I remember how back in Knaresborough in February, a month before your death, we stopped in an antique and book shop by the river. You bought yourself a penknife and a book about sailing. You bought me a second-hand version of the Penguin Book of Love Poetry. 'Open the book randomly,' I said. 'And the first poem we see will be about us.' The book fell open at a poem by E.E. Cummings. It went like this:

it may not always be so; and I say
that if your lips, which I have loved, should touch
another's, and your dear strong fingers clutch
his heart, as mine in time not far away;
if on another's face your sweet hair lay
in such a silence as I know, or such
great writhing words as, uttering overmuch,
stand helplessly before the spirit at bay:

if this should be, I say if this should be - 
you of my heart, send me a little word;
that I may go unto him, and take his hands,
saying, Accept all happiness from me.
Then shall I turn my face, and hear one bird
sing terribly afar in the lost lands. 

'I don't like that poem,' you said. I tried to think of an explanation, scanned the page for a different poem but it was already done. Enough of the magical thinking, we said, switching our romantic heads for the heads of cynics to suit the moment. But I wonder now. It was a poem about saying goodbye, about moving on and letting go.

As I  packed up my old house and my mum's house this month, I have been forced to think a lot about letting go. I have sat in both houses weighing objects like snowglobes, looking at days and years gone by through the mist, wondering what I should keep, what to relinquish. I have sifted through love letters from the ghosts of boyfriends past, stared at wedding photos from marriages now dissolved, packaged up the remnants of my grandparents' lives in tissue paper. I had already moved my precious mementos of our time together to the new house and eventually, only your toothbrush remained still sitting in the cup on the washbasin. I wasn't sure if I could leave this mundane reminder of the life you lived behind or if I should bring it with me into my new life.  What would a new partner say if he saw your toothbrush sitting there? Could there ever be a new partner after you? Can you really love someone new when you still love someone who died? As I pondered these questions I looked up and saw my stickers still clinging to the wall of my old study - an image by Banksy of a girl watching a heart float like a balloon into the sky. When you love someone so much, how can you ever let them go? And did I know, when I bought it, that this would be my story?

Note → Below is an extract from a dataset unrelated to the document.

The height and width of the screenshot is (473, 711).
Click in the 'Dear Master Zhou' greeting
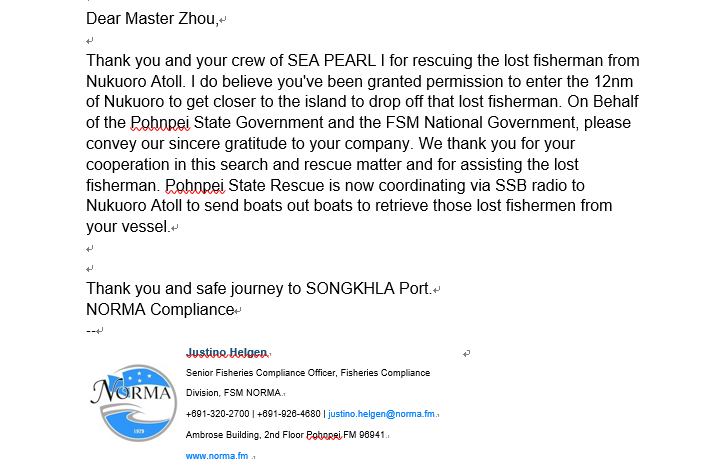click(151, 19)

I think about the film again and the ending where Alan Rickman watches Juliet Stevenson pack her own toothbrush as she embarks on a new relationship and the poem he recites to her, not Cummings this time, but Neruda: 'My feet will want to walk to where you are sleeping, but I shall go on living.' So often I have longed to join you on the other side, in the clouds or the stars or wherever you are. So many times I have cried, saying, 'please, can't you just come back?' But however much I love you and however much I cry, I can't bring you back. My magical thinking only gets me so far. I left your toothbrush behind. You don't need it where you have gone and I don't need its reminder that you are no longer physically here. Your absence is already as strong as your presence.

Yesterday, at our house-warming party, I watched my little boy playing with the inflatable helium balloon that he got for his birthday. There he was in the garden, next to the logs that you said you would chop, six years old and full of hope. And when he lost his grip on the ribbon and gazed after it as it tumbled and danced over hedges and trees and up into the sky, I held him close while he cried and thought of that girl again. Nothing is permanent. Sometimes it seems to me that the whole of life is a process of letting go. I turned back to the house and left the balloon to join you and Alan Rickman in the clouds. Your physical body has gone somewhere that I can't reach it and, though I don't like it, I am returned through the pub door of your dream to keep living.